De crèchefoto van ‘Remi’ in de box werd het symbool voor de massamoord op Joodse kinderen. Remi – Koen Gezang – was in 1942 na een mislukte vluchtpoging naar Zwitserland door zijn ouders te vondeling gelegd om uit handen van de nazi’s te blijven. Tevergeefs; de nazi’s brachten hem naar de Joodse crèche, en na zes maanden naar Sobibor. Zijn oudere broer Eddy was onwetend van het feit dat zijn babybroertje te vondeling was gelegd. Hij overleefde samen met zijn vader de oorlog. Tot 2002 is hij naar Koentje blijven zoeken. Journalist Frank van Kolfschooten reconstrueert in het boek Remi. De oorlogsgeschiedenis van twee broers, dat op 21 april verschijnt, de hartverscheurende lotgevallen van de twee broers. Hieronder staat een fragment uit hoofdstuk vier als voorpublicatie:

‘Op donderdag 13 augustus komt de twaalfjarige Eddy na het avondeten thuis. Hij heeft met zijn vrienden de hele dag hutten gebouwd op landgoed Meer en Bos, vlak bij zijn huis aan de Noordwijkselaan 9 in Kijkduin. Maurits Gezang staat zijn zoon op te wachten bij het tuinhek. Hij trekt hem direct mee naar binnen en zegt dat hij hem iets moet vertellen. Eddy ziet dat zijn moeder met betraande ogen kleertjes staat in te pakken voor zijn babybroertje Koentje. Hij krijgt een onbehaaglijk gevoel. Ze gaan bij de open haard zitten en dan brandt Maurits los. Hij vertelt dat ze de afgelopen tijd met de familie Gobets een plan hebben gemaakt om Nederland te ontvluchten. Ze willen proberen om via België en Frankrijk naar het vrije Zwitserland te komen en vandaar naar Spanje, om dan via Gibraltar naar de Verenigde Staten te reizen. Daar zullen ze het einde van de oorlog afwachten.

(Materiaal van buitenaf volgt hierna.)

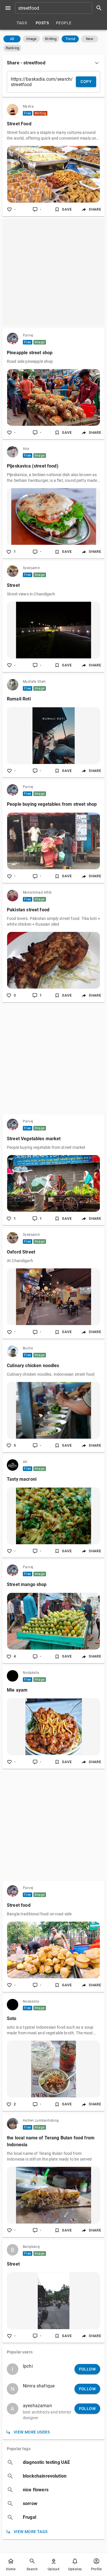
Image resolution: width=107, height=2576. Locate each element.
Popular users (20, 2352)
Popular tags (19, 2448)
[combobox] (60, 8)
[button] (12, 38)
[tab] (21, 23)
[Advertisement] (53, 272)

Maurits heeft het vluchtplan in detail voorbereid en ze hebben er samen met de familie Gobets veel geld voor moeten betalen. Alles van waarde hebben ze de afgelopen tijd al in bewaring gegeven bij bekenden. Het moment om te vluchten is nu aangebroken, want de nazi’s hebben die week aan vierduizend Haagse Joden oproepen gestuurd om zich dinsdagavond 18 augustus te melden op Station Staatsspoor. Daar vandaan zullen ze om één uur ’s nachts vertrekken naar Kamp Westerbork.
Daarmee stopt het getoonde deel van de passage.